À coups de petits cadeaux et de pression, Cathy l’entraîne dans un univers où les faveurs se monnayent, du temps contre un billet, un frôlement de genou contre un billet supplémentaire.
Le
roman va se dérouler sur presque 40 ans, déroulant et dévoilant
habilement des pans de la vie de Cléo, mais vus à travers les yeux de
celles et ceux qu’elle a croisé, à des moments charnières de son
existence.
On découvre ainsi, à la fois, la vie de cette jeune
fille, puis de l’adulte, les étapes franchies, les rencontres
déterminantes, les blessures apparentes, le mutisme. Cléo toujours
accrochée à son rêve de danseuse, qui en connaîtra la discipline jusqu’à
meurtrir le corps, le travail jusqu’à l’esclavagisme.

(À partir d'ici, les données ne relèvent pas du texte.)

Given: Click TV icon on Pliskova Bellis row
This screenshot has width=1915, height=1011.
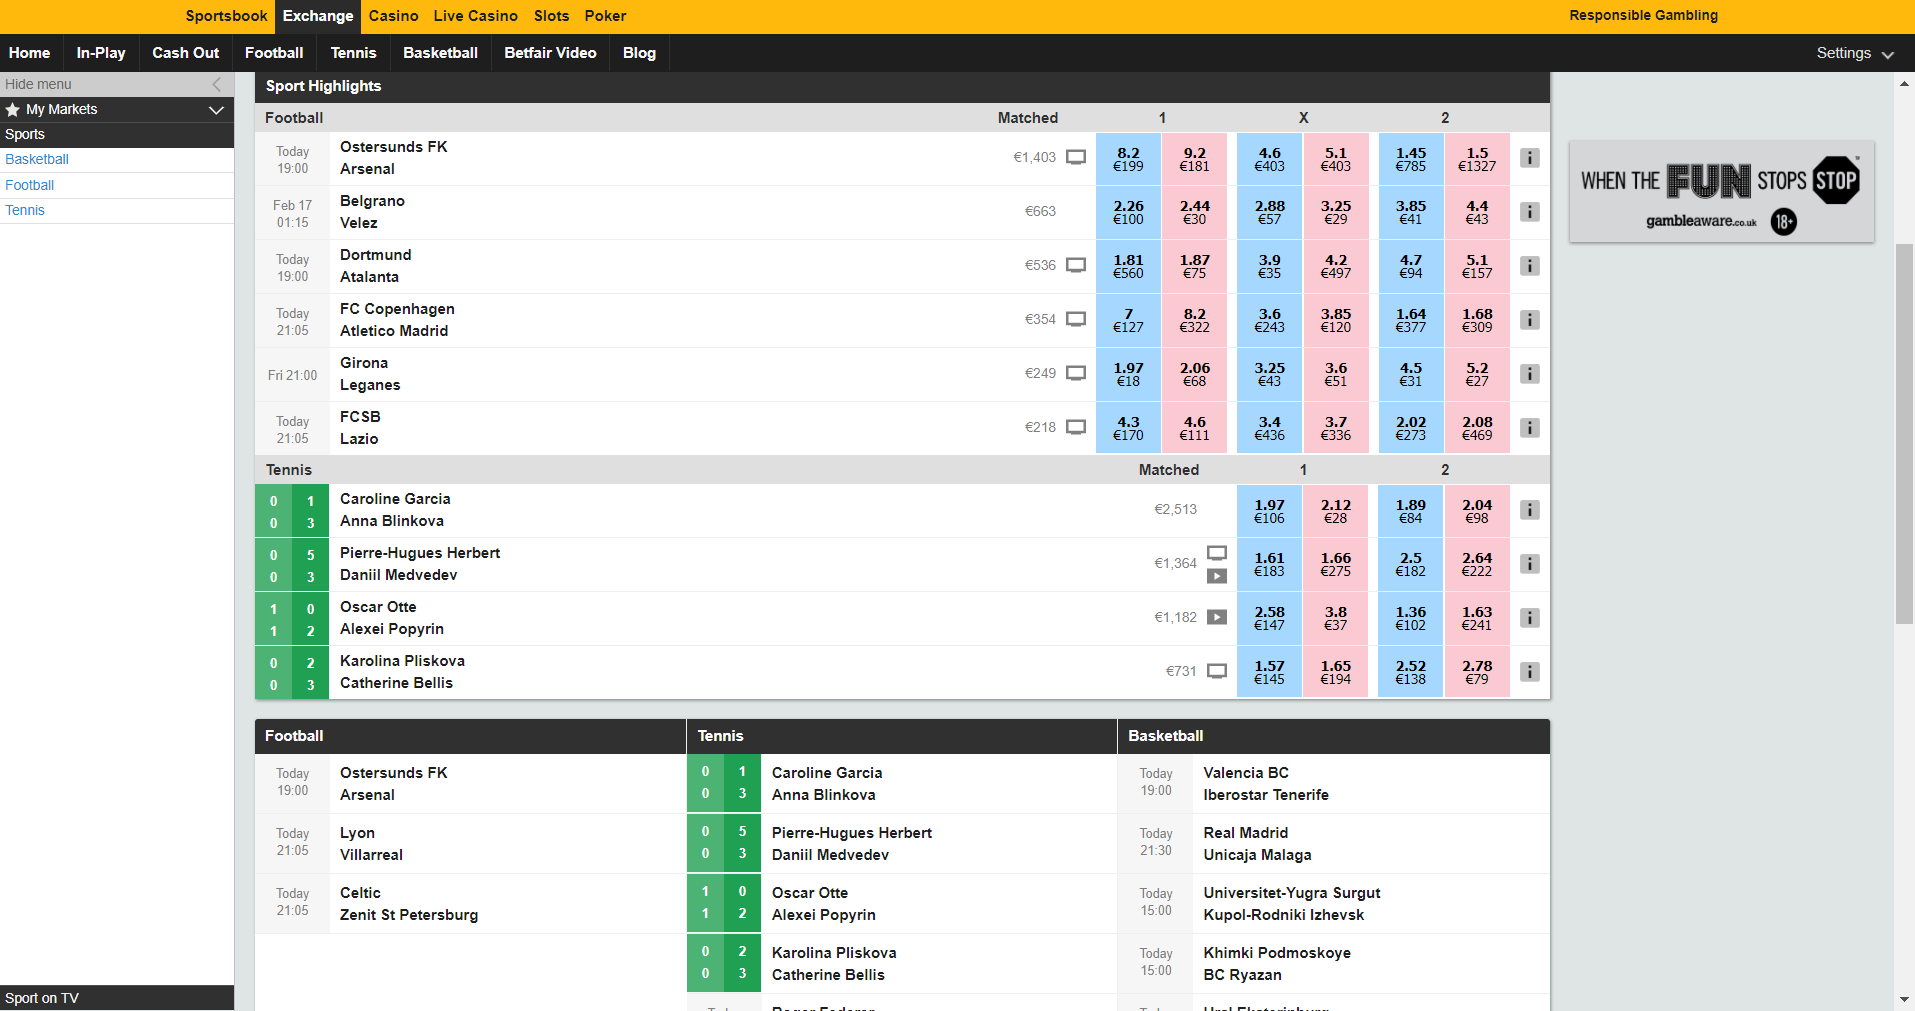Looking at the screenshot, I should 1216,671.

Une femme qui va tenter de s’oublier, mais qui laissera des traces bouleversantes chez ceux et celles qu’elle va croiser.
Raconter
la vie de Cléo à travers le regard des autres, c’est aussi montrer que
l’on peut savoir, sentir, deviner, entendre les failles de l’autre, mais
qu’il suffit souvent de tourner la tête pour passer à autre chose.
C’est montrer la fragilité et la force des personnes résilientes.
La
force de ce livre repose sur ce choix de narration multiple, qui rend
chacun et chacune responsable, sans non plus écraser de culpabilité,
mais montrer que la société accepte, ferme les yeux, et qu’il suffit
parfois d’une personne pour que la parole se libère, que la vérité
éclate, et qu’une victime soit sauvée.
Lola Lafon signe un roman
magistral, qui dévoile les mécanismes mis en place par les prédateurs
sexuels, la façon dont leurs filets se resserrent, puisant leur force
dans la culpabilité qu’ils enterrent au cœur de leurs victimes.
L’autrice
aborde aussi avec beaucoup de justesse un monde fracturé socialement,
un terreau d’inégalité des chances, de racisme, grâce auquel les plus
pervers peuvent planter leurs graines de manipulation.
Un livre efficace et très émouvant, une peinture lucide des maux de notre société, avec une certaine douceur qui prend le temps d’envelopper les victimes pour leur laisser le temps de parler.